Jar of Hearts
a participatory installation designed to unite families at multicultural weddings
Taking form as a bespoke cabinet whose shelves are adorned with curious objects inside glass containers, Jar of Hearts invites relatives at multicultural weddings to preserve and share traditions from their respective lineages. Decorated with personalised labels and notes from each family member at this hybrid Sri Lankan and Bosnian Jewish wedding, the jars and their symbolic content sit side by side, bringing to life how multicultural wedding ceremonies can weave together multiple, often contradictory, sets of traditions.
For fear of their culture getting lost and replaced, relatives from both sides of a multicultural wedding often feel divided and even competitive. Jar of Hearts uses jars as tangible symbols to preserve and honour the traditions of both cultures, while also serving as peace offerings and conversation starters between the two sets of relatives.

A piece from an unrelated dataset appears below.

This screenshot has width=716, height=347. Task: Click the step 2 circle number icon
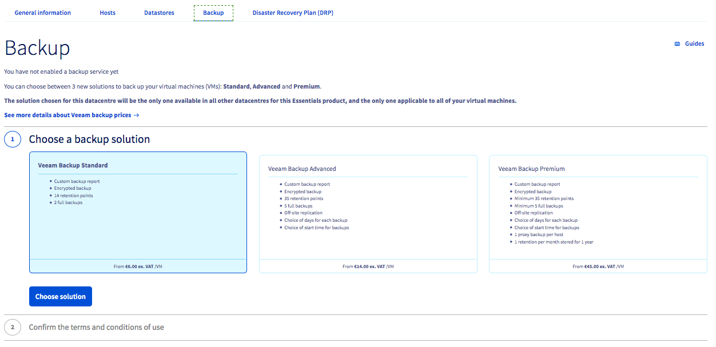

comunnity-building workshop
co-design: visual identity
It was important for Jar of Heart’s visual language to represent the wedding’s unification of two disparate cultural groups. This is why I hosted a workshop, inviting relatives of both the bride and groom to co-design the project’s typeface together.
First, each relative explored their own cultural symbols by creating ‘identity’ stamps. Then, they experimented with pattern-making by combining their stamp patterns with others’. Using these patterns, each relative designed 3 letters of the alphabet.
Finally, I formalized the typeface using hand-embroidery - a symbolic weaving together of both families and cultures.